• **Material for the task**:
+-------+

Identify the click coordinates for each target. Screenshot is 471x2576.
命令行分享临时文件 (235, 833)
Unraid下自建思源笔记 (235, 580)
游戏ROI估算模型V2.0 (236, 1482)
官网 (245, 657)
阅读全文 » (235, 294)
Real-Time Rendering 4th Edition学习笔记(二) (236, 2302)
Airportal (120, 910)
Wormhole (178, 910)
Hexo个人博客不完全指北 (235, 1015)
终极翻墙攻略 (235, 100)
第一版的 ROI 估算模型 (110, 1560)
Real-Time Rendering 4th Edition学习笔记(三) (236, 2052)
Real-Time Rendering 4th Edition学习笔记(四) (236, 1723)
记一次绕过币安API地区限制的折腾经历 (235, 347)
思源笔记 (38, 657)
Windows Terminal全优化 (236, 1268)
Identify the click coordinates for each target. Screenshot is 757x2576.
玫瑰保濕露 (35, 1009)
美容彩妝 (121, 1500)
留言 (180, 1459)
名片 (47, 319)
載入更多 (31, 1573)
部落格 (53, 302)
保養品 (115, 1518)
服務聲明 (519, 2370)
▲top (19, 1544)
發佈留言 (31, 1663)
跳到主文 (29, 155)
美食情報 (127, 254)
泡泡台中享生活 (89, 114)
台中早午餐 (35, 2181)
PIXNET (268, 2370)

+-------+

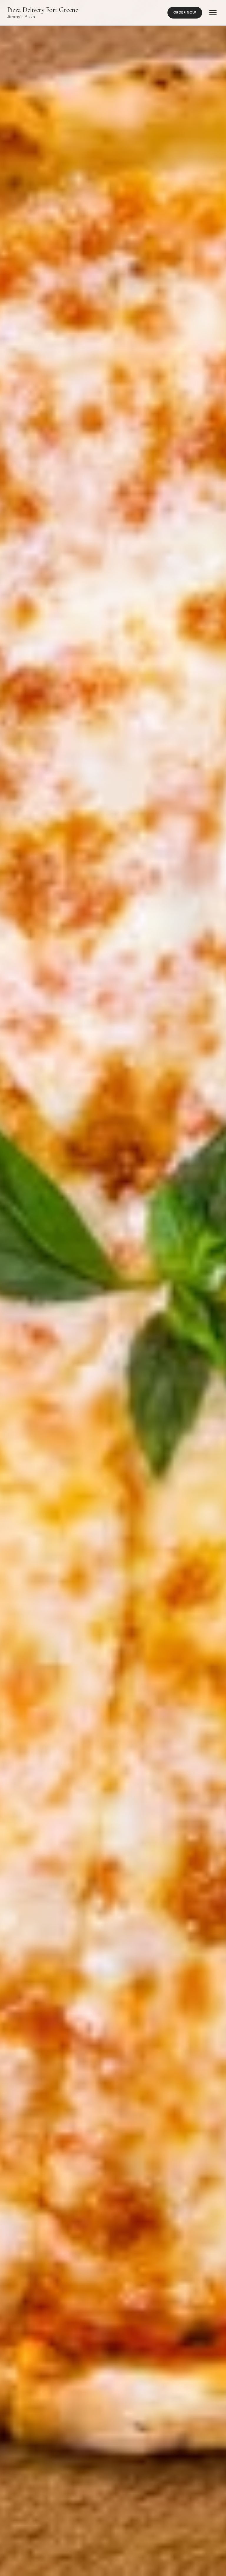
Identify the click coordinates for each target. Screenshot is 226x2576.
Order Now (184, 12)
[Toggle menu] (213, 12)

+-------+

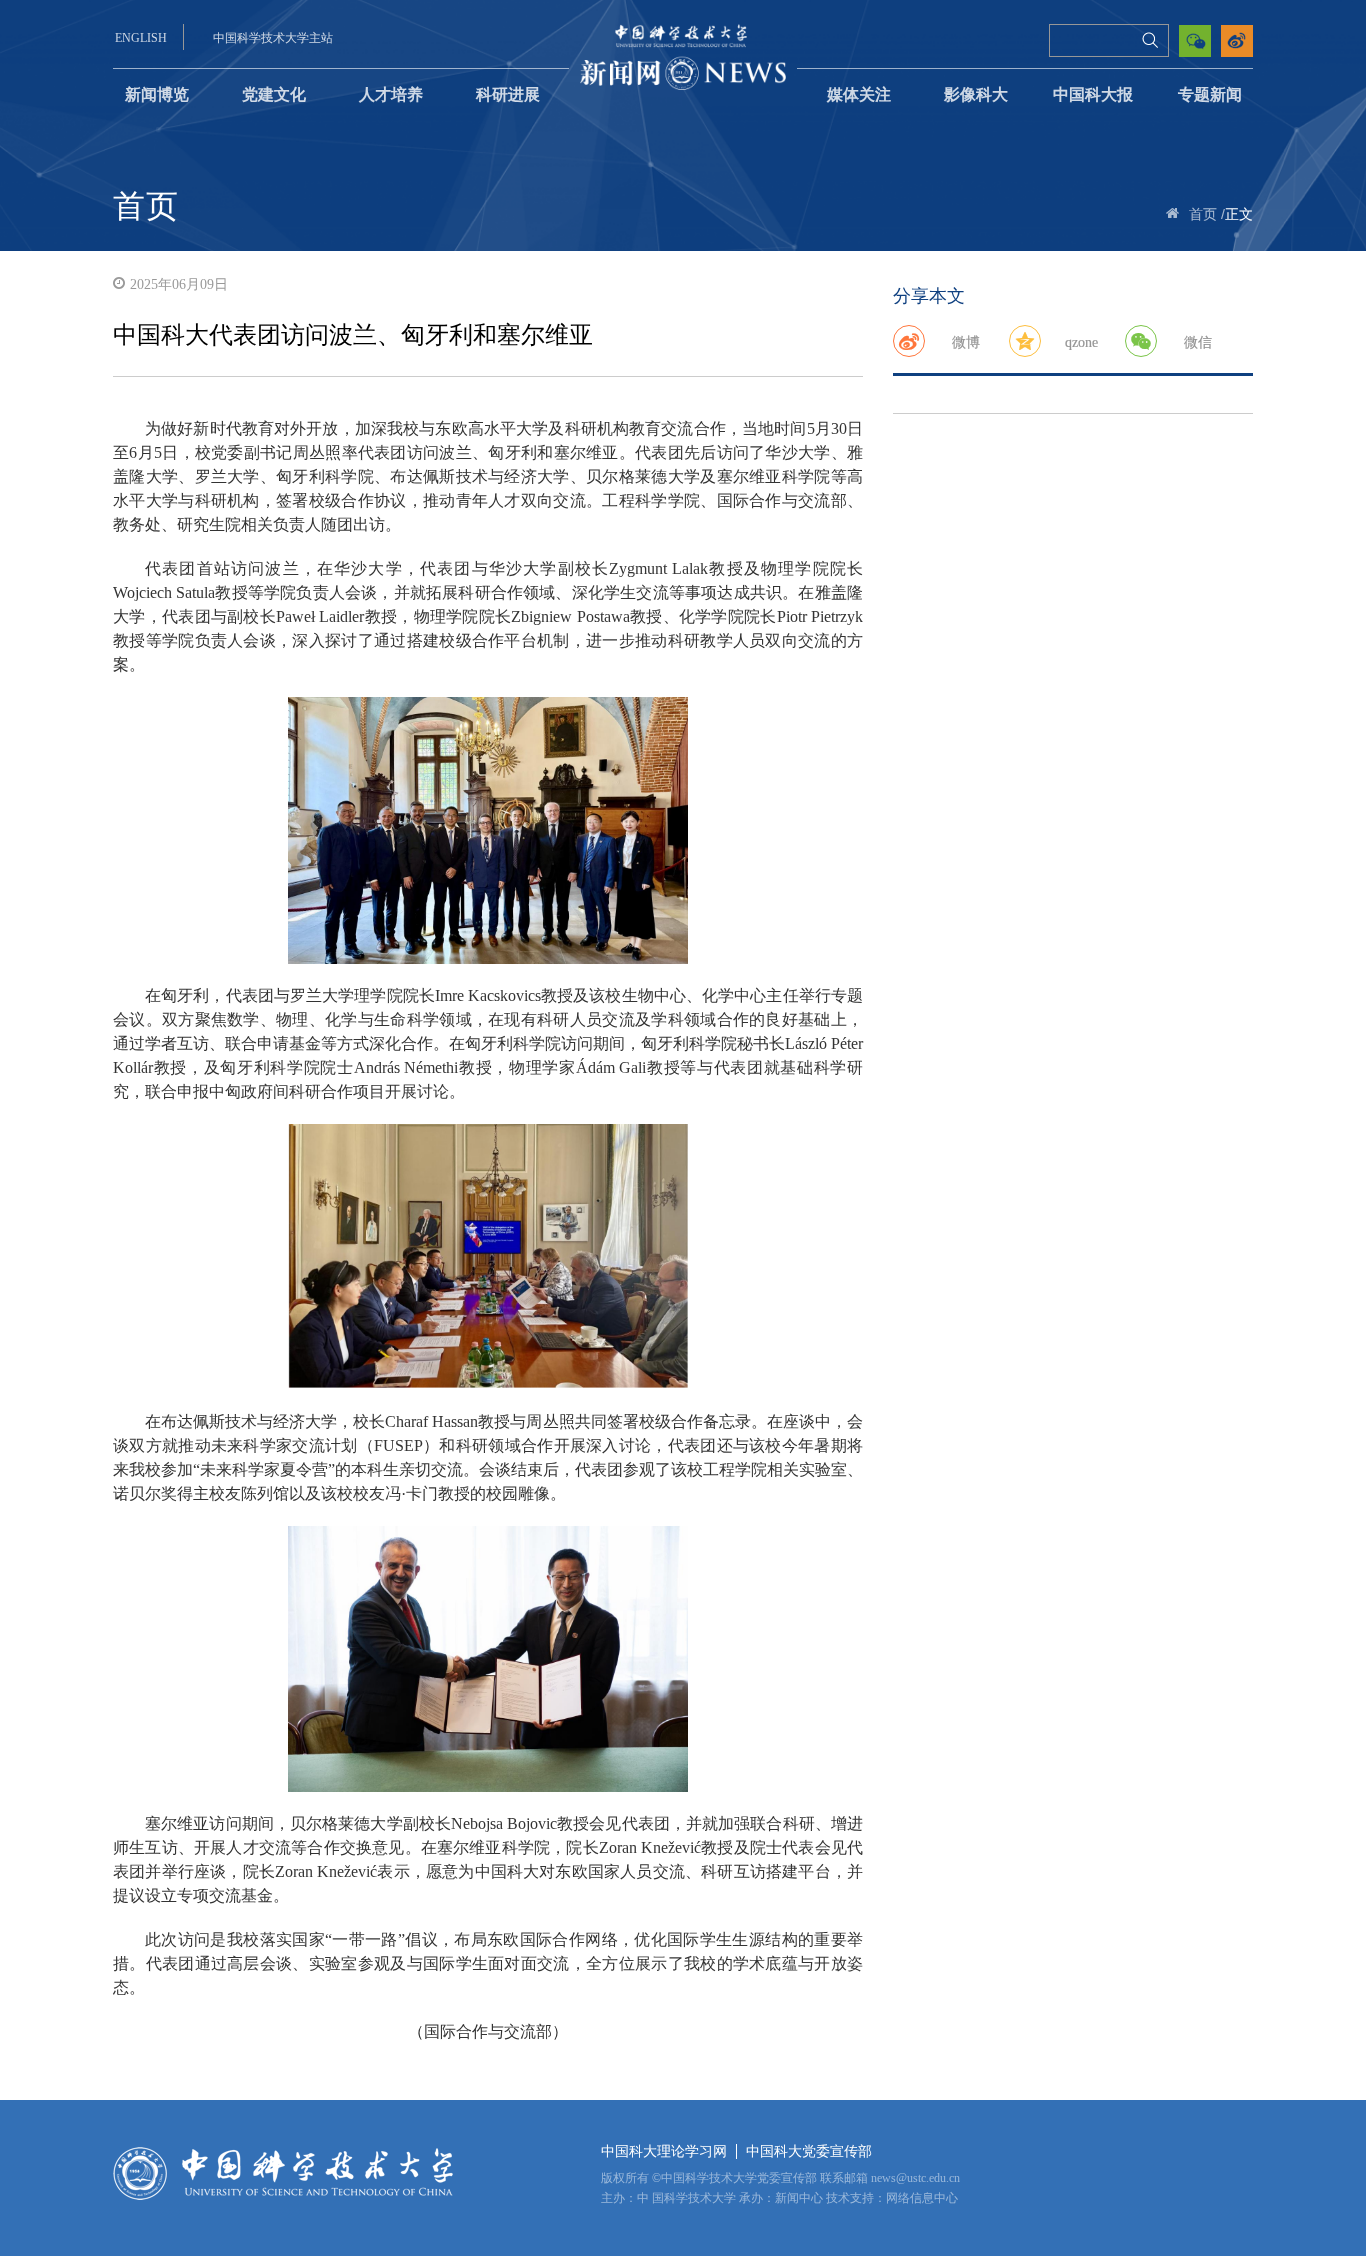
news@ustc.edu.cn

+-------+

Among the entries above, find the line with "Screenshot is 471x2576." and the line with "Hexo个人博客不完全指北 (235, 1015)"; give again exactly these two lines and all lines between them.

Identify the click coordinates for each target. Screenshot is 471x2576.
命令行分享临时文件 (235, 833)
Unraid下自建思源笔记 (235, 580)
游戏ROI估算模型V2.0 (236, 1482)
官网 (245, 657)
阅读全文 » (235, 294)
Real-Time Rendering 4th Edition学习笔记(二) (236, 2302)
Airportal (120, 910)
Wormhole (178, 910)
Hexo个人博客不完全指北 (235, 1015)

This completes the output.